Situasi hancur lebur inilah, menciptakan suatu kondisi yang membuat manusia-manusia modern bertanya; Kenapa harus bersusah payah mempelajari filsafat belajar berpuisi? Ataupun menulis? Bukankah segalanya sudah tersedia?! Hal inilah yang sekiranya membuat kesusastraan, kesenian dan filsafat akan menjadi sebuah tarekat-tarekat kebatinan yang asketis.

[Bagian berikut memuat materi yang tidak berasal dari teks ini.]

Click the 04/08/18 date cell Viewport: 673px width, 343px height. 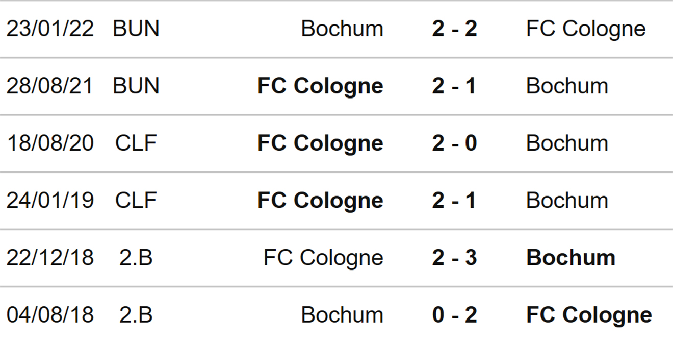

Setelah melakukan suatu refleksi dengan menerawang masa depan, muncullah sosok misterius bernama "Sastra Indonesia" yang memanifestasikan dirinya kepada Risdianto melalui suatu ungkapan:
..." Aku terbuat dari air mata penyair buta. Aku terbuat dari buku-buku puisi yang menumpuk di gudang penerbit, sebelum akhirnya penerbit itu bangkrut dan gudangnya menjadi tempat penyembelihan sapi dan semuanya memfosil dalam 1 juta tahun. Aku terbuat dari cerpen-cerpen koran yang menunaikan takdir tertingginya menjadi pembungkus gorengan. Aku terbuat dari isi hati novelis yang ditinggalkan penggemarnya. Aku terbuat dari lengan kritikus yang dengan susah payah mengangkat galon Aqua. Aku terbuat dari kemalangan yang mengingatkan orang pada puisi. Aku terbuat dari ingus penulis yang kena influenza, tetapi terus bekerja menggubah karya yang tidak akan dibaca siapa-siapa. Aku terbuat dari senyum pramuniaga dihadapan cerpenis yang dengan agak gugup bertanya ini berapa. Aku terbuat dari teori-teori sastra yang keliru. Aku terbuat dari puisi yang terbuat dari cairan maag yang terbuat dari promag, esensi dari semua rasa lapar"...
***
..."Aku bersemayam dalam lutut penyair. Aku bersemayam dalam rongga yang mengantarai tiap-tiap kata dalam sajak. Aku bersemayam dalam detik-detik hening ketika penyair menerima sepucuk amplop dari panitia, menatapnya lekat-lekat dengan 100.000 fantasi di kepalanya. Aku bersemayam dalam topi pet penyair, yang tidak bisa membedakan sajak sedih dari sajak menyedihkan. Aku bersemayam dalam apa yang dibayangkan sebagai daerah oleh para sastrawan daerah. Aku bersemayam dalam kepala Dinas Pendidikan dan Kebudayaan di hadapan para sastrawan, dewan kesenian, tahun ini tidak ada anggaran untuk kesenian. Aku bersemayam dalam sajak-sajak buruk yang disumpahi orang banyak, tapi begitu disayangi oleh penyairnya sendiri. Aku bersemayam dalam kantung mata sastrawan yang menangisi kematian karir sastranya. Aku bersemayam dalam Indonesia yang adalah seluruh dunia persaudaraan batin orang-orang susah. Akulah puisi tersembunyi di setiap buku puisi. Akulah gemuruh dalam perut penyair yang belum makan tiga hari. Akulah kosong dan suwung yang ditemukan sastrawan dalam dompet mereka. Akulah orang gila yang datang di acara peluncuran buku puisi penyair-penyair kabupaten. Akulah angin di bubungan atap rumah kontrakan penyair yang sedang kesusahan uang. Akulah hayat dan batin yang bersemayam dalam diri setiap penghayat kebatinan Sastra Indonesia. Akulah inti wujud hari kiamat"...
***
Jika ditelaah secara keseluruhan dan dikontekskan pada saat ini, kecerdasan buatan (AI) mulai merambah ke dalam kesusastraan, seni dan filsafat. Sehingga tak ada keautentikan dari sebuah karya yang dihasilkan. Dengan gaya penulisan berunsur satire, sarkas dan kritikan secara gamblang. Terdapat suatu upaya mendekonstruksi karya-karya sastra yang berlarut-larut dalam romantisme percintaan, hingga melankolia. Saat ini, tak ada lagi sosok sekaliber Wiji Thukul, Pramoedya Ananta Toer, W.S. Rendra, Chairil Anwar yang menjadikan karyanya sebagai sarana untuk perlawanan. Oleh karena itu, mari merefleksi bersama-sama!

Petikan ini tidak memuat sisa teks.